What might have allowed ichthyosaurs to repeatedly and rapidly evolve enormous sizes is still an open question. In the early Triassic, Velez-Juarbe says, the ancient food webs seemed to have been rich and relatively stable—a full menu of marine invertebrates to support a flotilla of predatory reptiles. Coil-shelled cephalopods called ammonoids were so abundant that they formed a stable part of the ichthyosaur diet all by themselves.

“There was a lot of food in the Lower and Middle Triassic, and that was likely a reason why they were able to reach such large body sizes at surprisingly fast evolutionary rates,” Velez-Juarbe says.

Several species of whale-size ichthyosaurs evolved during this time, but they disappeared when a mass extinction struck 201 million years ago, marking the end of the Triassic period. The surviving ichthyosaurs were smaller, but some soon ballooned in size again.

“In the Early Jurassic, the first marine vertebrates to reach gigantic size were once again the ichthyosaurs,” Lomax says, with the Rutland specimen being the largest and most complete skeleton of this second wave. While the Triassic ichthyosaurs are still the largest of these animals known, “Temnodontosaurus was no minnow,” Bennion says.

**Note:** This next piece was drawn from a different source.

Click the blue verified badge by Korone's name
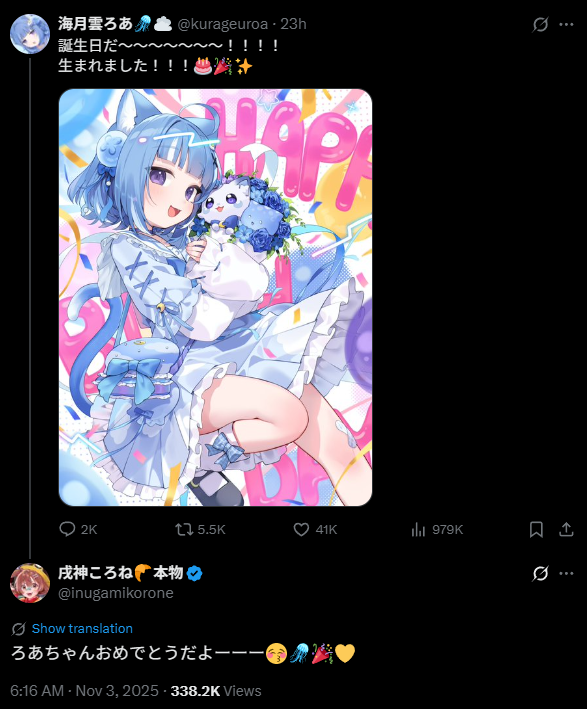The height and width of the screenshot is (709, 587). click(x=194, y=573)

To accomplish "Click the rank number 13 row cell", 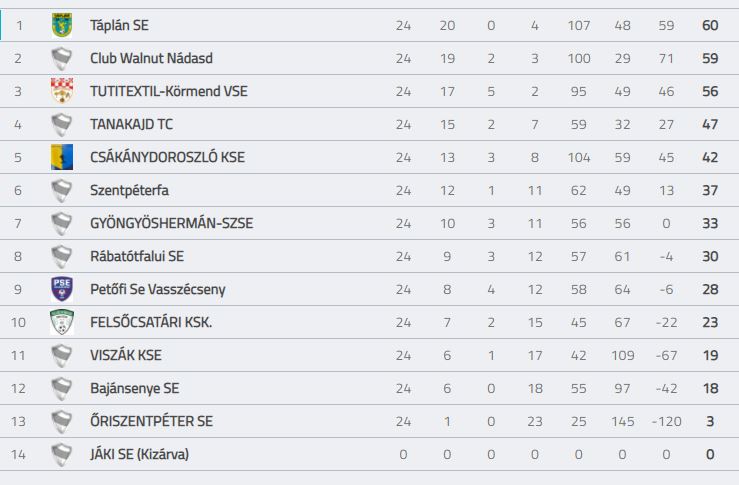I will point(18,421).
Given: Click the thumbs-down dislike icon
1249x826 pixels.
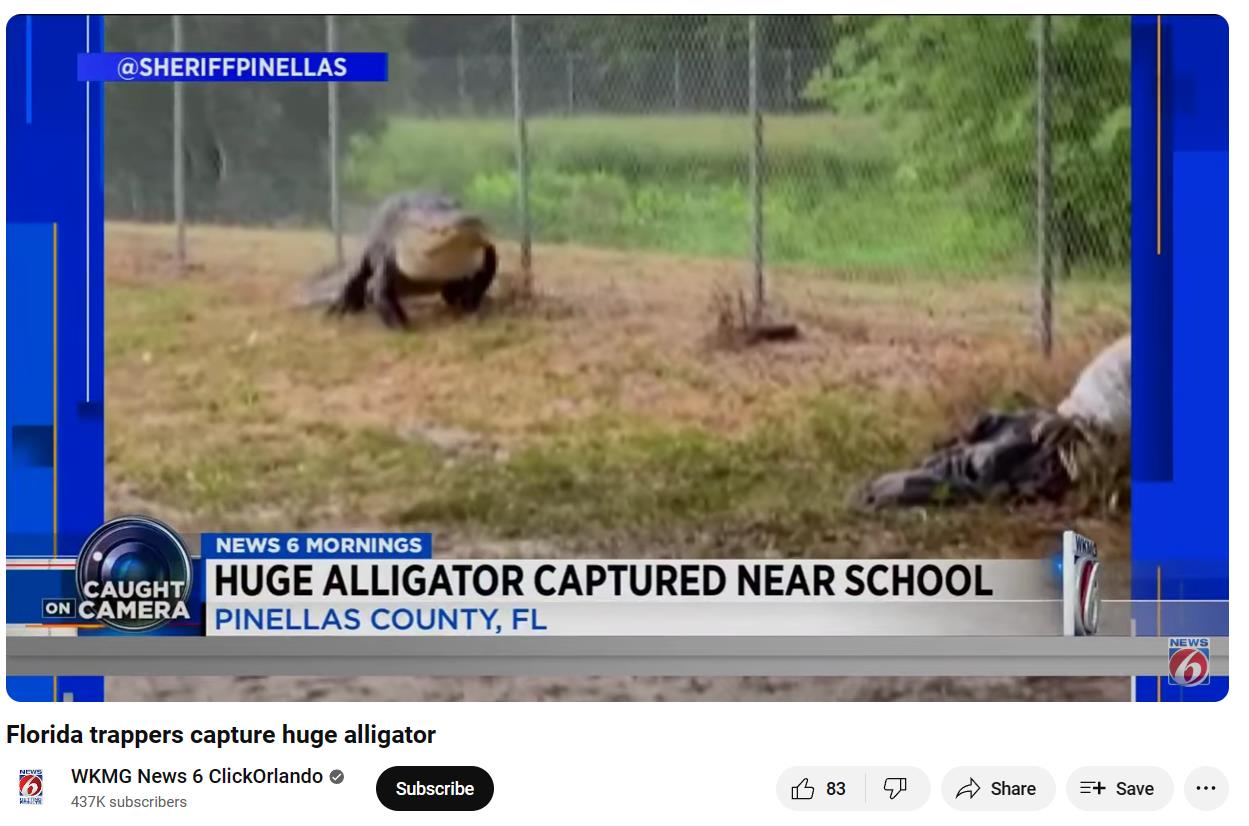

By looking at the teeth of the new specimen, Velez-Juarbe says, palaeontologists may get a better idea of what the Rutland ichthyosaur was eating and what role it played in its later Jurassic ecosystem.

The sudden influx of these giant ichthyosaur discoveries almost certainly indicates that there are more to be found, even in a well-searched place like England. Some of these fish-like lizards were the first giant-size animals on the planet, and learning more about them can help scientists better understand the role of ocean leviathans throughout history.